The dome shade is supported by a bronze lamp base, a shape taken from the ceramic amphorae of antiquity. This was both a practical as well as an aesthetic matter. When the lamp was originally made, it was an oil lamp so a fuel reservoir was essential. Subsequently, the lamp was converted for electricity. Three delicate and graceful arms hold the rim of the shade in perfect symmetry about four inches from the base. The arms extend outward and upward from the body of the base suggesting anthropomorphically the arms of a human figure classically balancing a basket of daffodils on its head.

The Symbolic Daffodil

The daffodil, Narcissus amaryllidaceae, has been a source of fascination since antiquity and a fertile subject of folklore and poetry. Early flowering, daffodils are harbingers of spring and symbols of rebirth.

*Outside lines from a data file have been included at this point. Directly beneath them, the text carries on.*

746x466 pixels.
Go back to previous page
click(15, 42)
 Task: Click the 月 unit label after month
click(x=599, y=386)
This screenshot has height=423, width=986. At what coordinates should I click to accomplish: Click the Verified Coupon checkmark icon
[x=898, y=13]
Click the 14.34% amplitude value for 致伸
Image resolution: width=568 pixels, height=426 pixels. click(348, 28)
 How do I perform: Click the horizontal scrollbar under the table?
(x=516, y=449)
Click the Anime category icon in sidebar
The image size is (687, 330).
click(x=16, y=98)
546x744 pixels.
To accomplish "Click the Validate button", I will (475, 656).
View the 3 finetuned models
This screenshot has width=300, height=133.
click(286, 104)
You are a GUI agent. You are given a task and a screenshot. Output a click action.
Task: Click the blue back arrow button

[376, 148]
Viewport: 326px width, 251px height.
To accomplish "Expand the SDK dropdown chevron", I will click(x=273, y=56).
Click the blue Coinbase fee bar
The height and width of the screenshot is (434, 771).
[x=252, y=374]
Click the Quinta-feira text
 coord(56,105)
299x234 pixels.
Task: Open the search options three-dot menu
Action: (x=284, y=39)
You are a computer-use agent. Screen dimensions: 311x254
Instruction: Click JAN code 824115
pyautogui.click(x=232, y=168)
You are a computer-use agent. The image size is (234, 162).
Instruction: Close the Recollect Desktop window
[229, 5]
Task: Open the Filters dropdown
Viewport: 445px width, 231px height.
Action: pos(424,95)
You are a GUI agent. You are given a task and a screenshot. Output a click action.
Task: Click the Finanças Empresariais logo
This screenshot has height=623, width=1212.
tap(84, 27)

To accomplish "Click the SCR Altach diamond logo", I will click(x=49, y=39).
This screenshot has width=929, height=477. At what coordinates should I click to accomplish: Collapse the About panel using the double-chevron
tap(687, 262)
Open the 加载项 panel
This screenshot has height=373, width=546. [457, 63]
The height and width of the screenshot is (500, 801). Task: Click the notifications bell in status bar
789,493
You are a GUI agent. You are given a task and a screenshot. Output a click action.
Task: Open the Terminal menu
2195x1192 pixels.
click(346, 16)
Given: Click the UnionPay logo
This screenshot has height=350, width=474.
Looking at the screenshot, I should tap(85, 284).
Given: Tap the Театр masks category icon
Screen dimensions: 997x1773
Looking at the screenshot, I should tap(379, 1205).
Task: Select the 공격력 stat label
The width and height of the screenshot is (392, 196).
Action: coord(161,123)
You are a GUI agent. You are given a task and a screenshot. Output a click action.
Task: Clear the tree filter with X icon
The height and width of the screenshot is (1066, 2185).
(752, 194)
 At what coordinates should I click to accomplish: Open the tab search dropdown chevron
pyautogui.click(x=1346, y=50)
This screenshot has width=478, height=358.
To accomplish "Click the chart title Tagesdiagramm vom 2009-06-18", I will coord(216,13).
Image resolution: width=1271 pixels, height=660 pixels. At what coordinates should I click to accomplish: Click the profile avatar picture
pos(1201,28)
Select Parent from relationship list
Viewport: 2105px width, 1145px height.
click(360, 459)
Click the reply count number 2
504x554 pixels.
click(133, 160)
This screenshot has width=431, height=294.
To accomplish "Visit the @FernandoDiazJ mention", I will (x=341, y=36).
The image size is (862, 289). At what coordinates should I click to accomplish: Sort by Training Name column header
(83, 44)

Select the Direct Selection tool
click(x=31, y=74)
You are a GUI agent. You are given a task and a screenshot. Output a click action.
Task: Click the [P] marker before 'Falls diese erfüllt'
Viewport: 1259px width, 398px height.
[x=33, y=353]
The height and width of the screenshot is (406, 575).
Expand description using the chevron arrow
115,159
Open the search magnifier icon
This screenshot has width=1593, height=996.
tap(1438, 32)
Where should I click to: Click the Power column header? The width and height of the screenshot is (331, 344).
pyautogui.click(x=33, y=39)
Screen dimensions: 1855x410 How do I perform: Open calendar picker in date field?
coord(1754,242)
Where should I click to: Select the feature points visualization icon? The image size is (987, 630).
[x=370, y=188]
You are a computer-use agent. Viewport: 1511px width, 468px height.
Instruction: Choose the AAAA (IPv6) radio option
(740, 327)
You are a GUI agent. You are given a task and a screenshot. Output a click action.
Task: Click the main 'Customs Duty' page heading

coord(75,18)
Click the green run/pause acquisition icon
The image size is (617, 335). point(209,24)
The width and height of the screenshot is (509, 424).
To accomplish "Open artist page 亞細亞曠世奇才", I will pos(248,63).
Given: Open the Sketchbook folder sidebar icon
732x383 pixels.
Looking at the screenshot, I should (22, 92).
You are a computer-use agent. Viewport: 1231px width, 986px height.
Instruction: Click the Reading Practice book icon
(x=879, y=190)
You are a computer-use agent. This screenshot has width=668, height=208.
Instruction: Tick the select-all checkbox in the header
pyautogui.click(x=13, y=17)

A gift of daffodils suggests new love and constancy.

The flower, also called narcissus for its Latin genus, is native to southwest Europe and North Africa though it is now grown most everywhere. The name “daffodil” first appeared in the English language in the 16th century and is derived from asphodel, an Old World perennial with particularly poetic connotations. The white or yellow flower is a completely different plant genus from the narcissus, but “daffodil,” the popular term for asphodel, was misapplied to the narcissus genus for many years. Eventually the narcissus came to claim the name and also much of the asphodel’s lore. In The Odyssey, the Greek poet Homer writes of an asphodel-covered meadow where the souls of the dead wander. According to Greek myth, Persephone, the goddess of spring growth, is picking the flower when she is abducted by the underworld god Hades. Ancient Egyptian nobility were buried with daffodils to announce the afterlife.

Blooming before Easter, the Christian celebration of Jesus’ resurrection, the daffodil is sometimes referred to as the Lent lily. In the late Middle Ages, the flower appears in representations of the crucifixion.

Certain varieties of the narcissus have a darker association. In mythology, the hunter Narcissus is so profoundly taken with his handsome image reflected in a pool that he dies pining for it. The flower that springs up at the water’s edge in his place—its lovely head bowed in grief—bears his name and has been forever correlated with vanity and narcissism.

In the nineteenth century, the daffodil turned up in paintings by Pre-Raphaelite artists and others who provided visual interpretations of these famous mythological stories. So when Louis Comfort Tiffany became enamored of the daffodil, he joined a long list of its admirers.

Louis Comfort Tiffany and Daffodils

The flower was a favorite of Tiffany’s according to a letter from his daughter Comfort Gilder (1887–1974) to the Morse Museum’s first director, Hugh F. McKean (1907–95).

For Tiffany, nature was a crucial source of inspiration for his creative expression. To this end, Tiffany collected innumerable books on flowers and horticulture. At his Long Island country estate, Laurelton Hall (built 1902–5), The American Midland Naturalist, a horticultural magazine of the time, noted that Tiffany planted at least two daffodil varieties, Narcissus poeticus and Narcissus pseudonarcissus. Tiffany’s daughter Comfort reported that her father reserved a special place for his daffodils at Laurelton Hall, planting them strategically in front of and amongst planted trees, shrubs, vines, and other flora. “One place,” she says in a poem written about the property, “he let run wild with daffodils. … The daffodils looked as if they had sprung up from the ground themselves, not touched by a human hand.” In fact, Tiffany planted fields of them.